Le magazine trimestriel Château de Versailles. De l’Ancien Régime à nos jours vous invite à découvrir, à travers un article, un aspect méconnu de l’histoire du Domaine. Ici, le château de Versailles selon Émile Zola. Extraits.
Émile Zola (1840-1902), surtout connu pour les Rougon-Macquart, a commencé par publier des contes, Les contes à Ninon, puis Nouveaux contes à Ninon qui reprenaient des chroniques de journaliste. Parmi celles-ci figurait un souvenir inattendu de Versailles, qui parut pour la première fois le 9 juin 1872, dans les Lettres parisiennes de La Cloche. Ce n’était pas la première fois que Zola écrivait sur Versailles : en septembre 1871, dans le même journal, « Une nuit a Versailles » évoquait le destin du Château après la Commune, tandis qu’en novembre, « Deux heures a Versailles » traitait des prisons et s’arrêtait sur le « va-et-vient des députés et des solliciteurs » dans la cour des Maréchaux, généré par l’installation de l’Assemblée au Château.
En apparence, le souvenir est de l’ordre de la confidence anodine, il hésite entre la fantaisie d’un conte et le ton du reportage qui traite de l’actualité : « tout voir, tout savoir, tout dire », écrivait Zola dans sa préface. Mais pour évoquer les difficultés de Thiers a contrer les manœuvres des royalistes et justifier le rétablissement de la Chambre a Paris, l’écrivain utilise l’allégorie politique et présente Versailles comme un édifice sans vie. Comme Michelet, Zola était marqué par la rupture de la Révolution française et le départ de la famille royale le 6 octobre 1789. En effet, de peur que le palais, privé de sa fonction résidentielle et gouvernementale, ne devint un lieu de dévotion, chaque gouvernement avait comble le décor vide par une nouvelle fonction. Ainsi après l’installation du musée spécial de l’École française sous le Consulat puis les velléités de Napoléon d’en faire une résidence impériale, Louis XVIII et Charles X n’y avaient entrepris que des restaurations. Il fallut attendre Louis-Philippe pour que toute l’histoire de France y trouvât place, façonnée avec l’aisance d’un dramaturge. Zola n’était pas séduit par l’architecture classique du palais. Au moment où l’écrivain faisait paraître Le Ventre de Paris, comme un hymne à la modernité des Halles de Baltard, le Château est marqué, selon lui, du signe de l’abandon et de la mort, c’était une gigantesque nécropole.
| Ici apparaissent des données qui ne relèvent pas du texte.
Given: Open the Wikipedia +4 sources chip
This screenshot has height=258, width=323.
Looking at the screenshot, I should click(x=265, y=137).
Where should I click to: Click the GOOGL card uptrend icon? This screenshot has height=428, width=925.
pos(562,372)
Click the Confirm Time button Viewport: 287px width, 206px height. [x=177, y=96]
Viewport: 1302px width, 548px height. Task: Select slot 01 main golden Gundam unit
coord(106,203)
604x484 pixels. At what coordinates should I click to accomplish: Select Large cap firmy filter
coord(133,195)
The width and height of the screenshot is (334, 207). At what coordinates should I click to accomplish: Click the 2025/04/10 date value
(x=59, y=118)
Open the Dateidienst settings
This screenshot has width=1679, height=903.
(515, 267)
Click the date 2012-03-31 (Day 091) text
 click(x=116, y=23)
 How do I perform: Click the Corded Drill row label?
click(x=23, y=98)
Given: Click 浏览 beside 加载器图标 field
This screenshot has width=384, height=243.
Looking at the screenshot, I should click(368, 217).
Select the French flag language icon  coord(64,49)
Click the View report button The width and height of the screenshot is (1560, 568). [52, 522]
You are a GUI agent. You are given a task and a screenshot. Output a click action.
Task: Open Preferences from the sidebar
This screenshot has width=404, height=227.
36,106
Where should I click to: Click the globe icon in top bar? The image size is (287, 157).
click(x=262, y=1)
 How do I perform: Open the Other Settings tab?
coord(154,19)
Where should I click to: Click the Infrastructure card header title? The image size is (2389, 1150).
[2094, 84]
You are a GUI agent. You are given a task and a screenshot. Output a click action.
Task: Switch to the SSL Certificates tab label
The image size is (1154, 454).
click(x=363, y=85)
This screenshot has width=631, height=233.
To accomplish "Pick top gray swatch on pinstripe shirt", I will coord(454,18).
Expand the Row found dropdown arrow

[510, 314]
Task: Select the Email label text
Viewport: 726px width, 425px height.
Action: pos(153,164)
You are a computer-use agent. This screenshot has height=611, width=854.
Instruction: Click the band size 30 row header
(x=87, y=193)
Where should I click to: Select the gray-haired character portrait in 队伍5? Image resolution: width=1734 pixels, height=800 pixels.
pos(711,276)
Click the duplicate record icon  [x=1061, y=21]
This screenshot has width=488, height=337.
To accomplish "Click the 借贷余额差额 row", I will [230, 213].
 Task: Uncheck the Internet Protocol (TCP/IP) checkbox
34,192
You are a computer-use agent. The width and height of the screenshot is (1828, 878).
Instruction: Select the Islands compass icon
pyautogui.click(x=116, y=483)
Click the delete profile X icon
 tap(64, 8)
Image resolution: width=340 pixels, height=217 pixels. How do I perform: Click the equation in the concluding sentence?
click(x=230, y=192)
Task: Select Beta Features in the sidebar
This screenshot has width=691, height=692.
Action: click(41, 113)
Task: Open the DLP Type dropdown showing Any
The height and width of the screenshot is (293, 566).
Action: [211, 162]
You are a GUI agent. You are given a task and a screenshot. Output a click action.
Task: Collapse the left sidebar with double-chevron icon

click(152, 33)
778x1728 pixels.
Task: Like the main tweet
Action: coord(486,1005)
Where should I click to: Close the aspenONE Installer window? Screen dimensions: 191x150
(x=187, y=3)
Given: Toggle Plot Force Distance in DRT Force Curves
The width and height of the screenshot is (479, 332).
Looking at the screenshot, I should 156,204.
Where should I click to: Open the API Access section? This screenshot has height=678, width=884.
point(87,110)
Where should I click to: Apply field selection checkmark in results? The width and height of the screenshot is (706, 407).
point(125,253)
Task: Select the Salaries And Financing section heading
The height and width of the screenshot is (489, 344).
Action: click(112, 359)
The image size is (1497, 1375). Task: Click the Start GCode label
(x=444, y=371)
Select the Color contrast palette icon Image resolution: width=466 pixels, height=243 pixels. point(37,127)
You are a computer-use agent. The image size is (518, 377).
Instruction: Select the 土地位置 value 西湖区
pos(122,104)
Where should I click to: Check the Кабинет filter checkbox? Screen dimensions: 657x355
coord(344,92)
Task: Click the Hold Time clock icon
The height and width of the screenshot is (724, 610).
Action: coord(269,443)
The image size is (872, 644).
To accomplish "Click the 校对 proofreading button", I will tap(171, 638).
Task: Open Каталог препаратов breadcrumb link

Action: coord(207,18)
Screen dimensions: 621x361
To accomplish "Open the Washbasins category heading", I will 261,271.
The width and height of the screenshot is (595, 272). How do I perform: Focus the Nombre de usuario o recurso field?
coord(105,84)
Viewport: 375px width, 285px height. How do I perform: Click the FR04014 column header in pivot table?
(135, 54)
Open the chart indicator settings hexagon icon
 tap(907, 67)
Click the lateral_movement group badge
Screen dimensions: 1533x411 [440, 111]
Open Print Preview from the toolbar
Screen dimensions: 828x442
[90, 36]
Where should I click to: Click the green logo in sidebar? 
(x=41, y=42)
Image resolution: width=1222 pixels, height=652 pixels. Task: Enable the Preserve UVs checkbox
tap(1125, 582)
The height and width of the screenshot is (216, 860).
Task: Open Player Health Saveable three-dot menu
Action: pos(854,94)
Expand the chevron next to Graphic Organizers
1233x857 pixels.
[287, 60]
Son immensité déserte révèle « l’usure colossale de l’orgueil d’un roi, qui le voua dès l’enfance à la ruine, en le voulant trop grand ». L’auteur s’en détourne pour se concentrer sur la cour, intermédiaire entre l’intérieur qui appartient au passé et le parc, lieu de promenade dominicale des Parisiens. Face à ce tombeau se dressent les puissances de la vie qui envahissent l’espace. L’essor inexorable de la végétation conduit à ensevelir le palais abandonné. C’est la lutte de la pierre et de l’herbe, du règne minéral de l’Ancien Régime détruit par le règne végétal des révolutions et « le peuple révolté des herbes folles », selon Auguste Dezelay. D’un côté la pierre et la ruine, de l’autre la nature et la vie. La fin du XVIIIe siècle avait montré une prédilection pour les ruines réelles ou factices, anciennes, contemporaines ou futures.
Zola n’était donc pas le premier à assimiler Versailles à une ruine puisque, avant même la Révolution, Sébastien Mercier avait utilise cette métaphore dans L’an 2240 et dans les Tableaux de Paris. Versailles en ruines devint un thème littéraire du XIXe siècle, C’est la « cité des eaux » que Michelet évoquait dans son Histoire de France. Mercier relatait le retour à une scène primitive, il prédisait une disparition sans laisser de traces, l’enfouissement total. C’est l’inverse chez Zola : la ruine imaginaire, moderne, est une métaphore profanatrice. L’essor de la végétation n’est pas comme chez Mercier un effet de la ruine, c’est une puissance agissante qui ensevelit inexorablement le palais abandonné, une nécessité historique contre laquelle il est vain de lutter. Mais la fin de la monarchie n’est pas la fin de la France. Comme dans La Faute de l’abbé Mouret ou dans Germinal, Zola livrait une conception de l’histoire calquée sur le déroulement de la vie naturelle. De sa jeunesse au vieillissement, le palais est un personnage trouble, sans cesse anachronique. Quant à la Sarcleuse, l’ombre de quelque marquise, elle est le fantôme d’un Ancien Régime qui fascinait encore l’écrivain – malgré tout.